特筆することも無いような極一般的な居酒屋ではあるものの、家から近い点と比較的安価な点でよく利用している――


「おっ、いらっしゃーい。お連れさんならもう来てるよ。奥の角席ね」

「どうも、杏梨あんりさん。毎度騒がしくてすいません」

「金曜の夜なんてみんなそんな感じだって。後でおしぼり持ってくからちょっと待っててね」


顔馴染みの店員さんに挨拶をしながら、こなれた店内を通って奥の個室へ。


「おーそーいー!華金の夜に!残業切り上げてきた!私への誠意が足りてないんじゃないかしら!」


既に出来上がった酔っ払い幼なじみの介護に来ている、という方が正しいかもしれない。



※※※



「で、入社2年目の不破社員は結局残業分全部放り出してきたのか」

「大学生の大瀬崎くんは余計なことを言わなくていいのっ!」

「さいですか…………」


窓の外はすっかり夜の帳が下りたものの、金曜夜の街、そして目の前にいる幼なじみの賑やかさはまるでとどまるところを知らない。

それにしても飲みすぎだろう。


「千里、いつもよりペース早くないか? 飲みすぎだ」

「分かってるわよ……けど……そうでもしないと…………」


……? やけに歯切れの悪い返事に違和感を覚える。

が、本人が分かってると言うなら大丈夫なのだろう。多分。


「悠斗くーん、酔っ払っいの言う『大丈夫』をあんま過信しちゃダメよ。千里ちゃんもまだ若いんだから程々にね、はいお水」

「杏梨さんまで……ありがとうございます。でもまだ、本当に大丈夫ですから」

「ん。ならよし」


この店は地元発の小規模のローカルチェーンだが、それゆえに店員さんと常連客の距離感近く和気あいあいとしている雰囲気が心地よい。

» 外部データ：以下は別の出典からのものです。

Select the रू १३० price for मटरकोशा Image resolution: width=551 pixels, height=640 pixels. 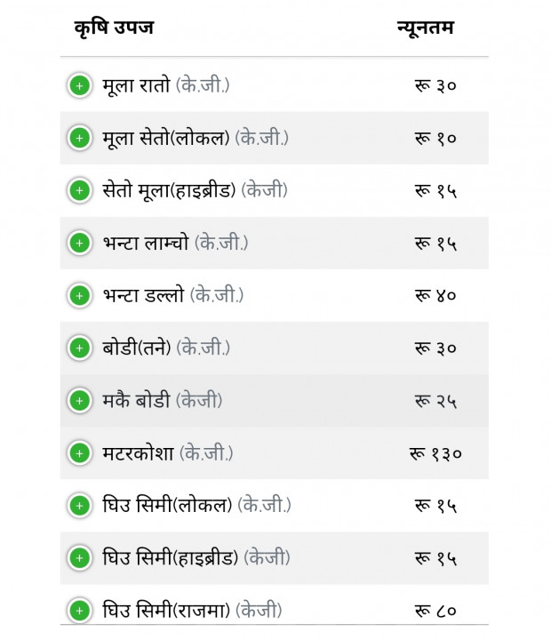435,453
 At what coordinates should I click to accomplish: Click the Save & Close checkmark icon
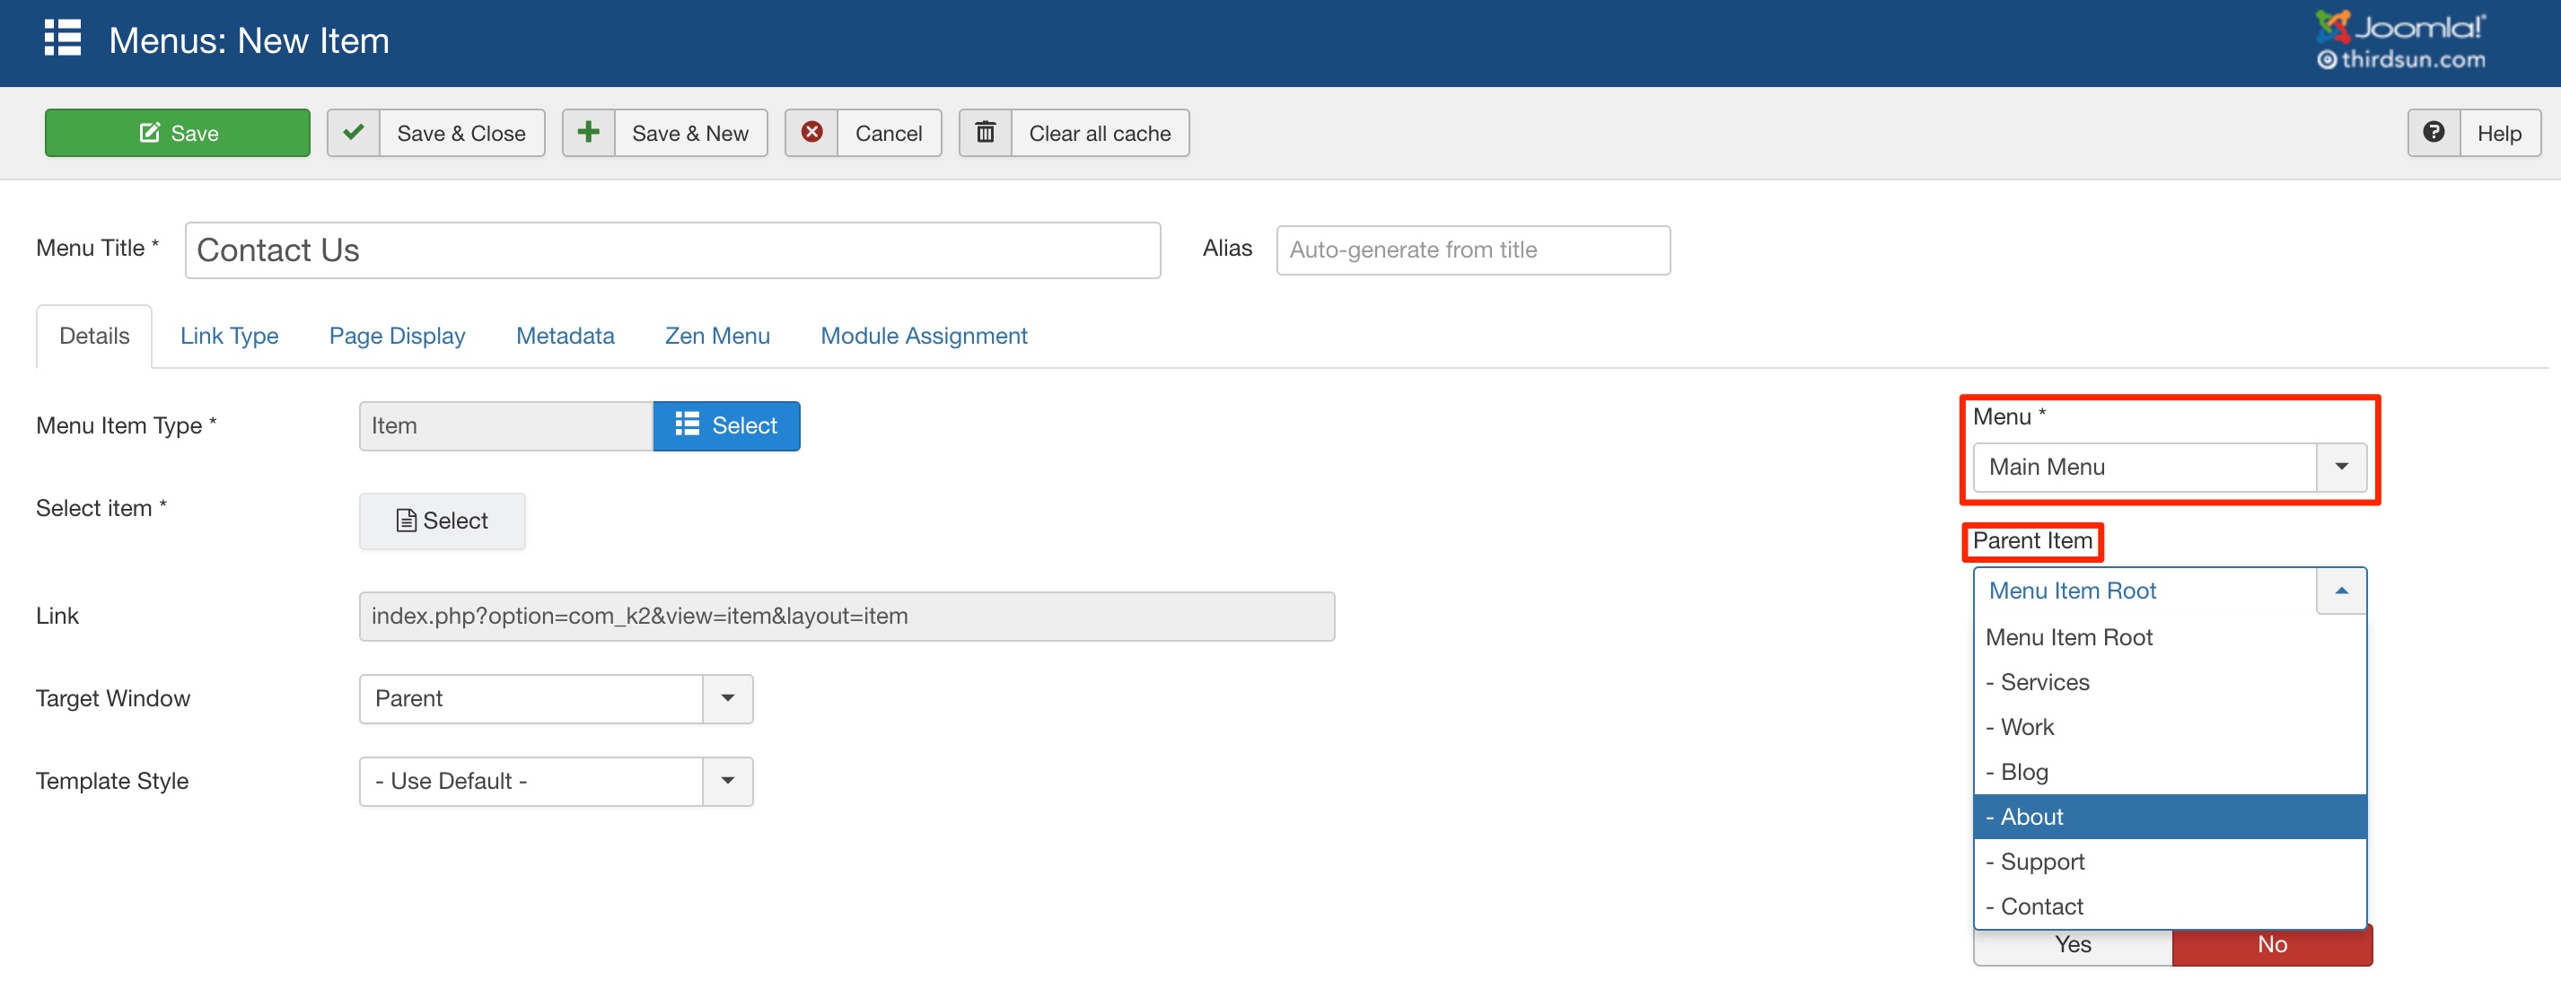(x=349, y=132)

先程から気さくに話しかけてくれる杏里さんは、正にそんな空気の中心に居る名物店員だ。


「あらあら〜そんな熱っぽく見つめられたらお姉さん困っちゃうかもっ!そんな悠斗くんにはご褒美にお土産あげちゃう♪」

「なっ……!悠斗……あんたまさか!」

「ちーげーえーって!杏梨さんもあんまりふざけないでください」


このからかい癖だけはなんとかして欲しいのだが。我が幼なじみ様の目がみるみるつり上がっていくではないか。

ちぇー、と言いながら杏梨さんが差し出してくれたのは……お皿に盛られた、剥き身の貝が入った焼きせんべい。


「マスターですかね、いつだったか『伊良湖いらごに日帰りで行ってくる』って言ってましたし」

「大正解〜♪後でお礼言っておくといいかもねっ」


それじゃっ、と言って身を翻すと、杏梨さんはウインクを寄越して厨房の方へ戻っていった。美人な割に相変わらず忙しない人だ――殺気っ!?


「へー……、やっぱり悠斗は歳上系お姉さんに鼻の下伸ばしちゃう変態なんだ……」

「え、えっと、千里さん。弁解の余地を」

「は?」


め、目のハイライトが死んでる……っ!

いつから幼なじみはヤンデレを拗らせるようになったのだろうか……というか、


「やっぱりってなんだ、やっぱりって。人がいつ歳上系お姉さんに鼻の下伸ばしたって?」

「…………昨日」

「昨日?昨日がなんだって――」

「駅前の喫茶店」

「ああ、昨日なら――……待て」

「ま!た!な!い!先輩さんと!イチャイチャしてた!ちゃんと見てたんだから!」



※※※



美人系ヒロインに他の女性関係を尋問される、というイベントは創作ではありがちなもので男の夢でもある――もっとも、今目の前で起きているのはそんなフィクションめいた、ピンク色の修羅場イベントでは無い。

千里と俺の間柄はあくまでも「幼なじみ」であり、お互いそこに男女の恋愛感情を持ってはいない。のだから。


例えるなら……そうだ、仲の良い姉妹にベッドの下に隠しておいた秘蔵コレクションのエロ本が見つかるような――


「で?」


拗ねたように不機嫌な千里の声によって現実に引き戻される。今目の前に居るのは姉でも妹でもない、俺と佐伯先輩の仲を尋問する幼なじみ様なのだ。


「だーかーらー、佐伯先輩はただのタバコ仲間だって。電子タバコを見に行くのに誘われて、流れで喫茶店でだべってたんだよ」

「……デートじゃん」

「ピュアガールかよ」

「は?」


一緒に買い物をしただけでデート扱いなぞしようものなら、世の中に一体何組のカップルが成立しているのだろうか。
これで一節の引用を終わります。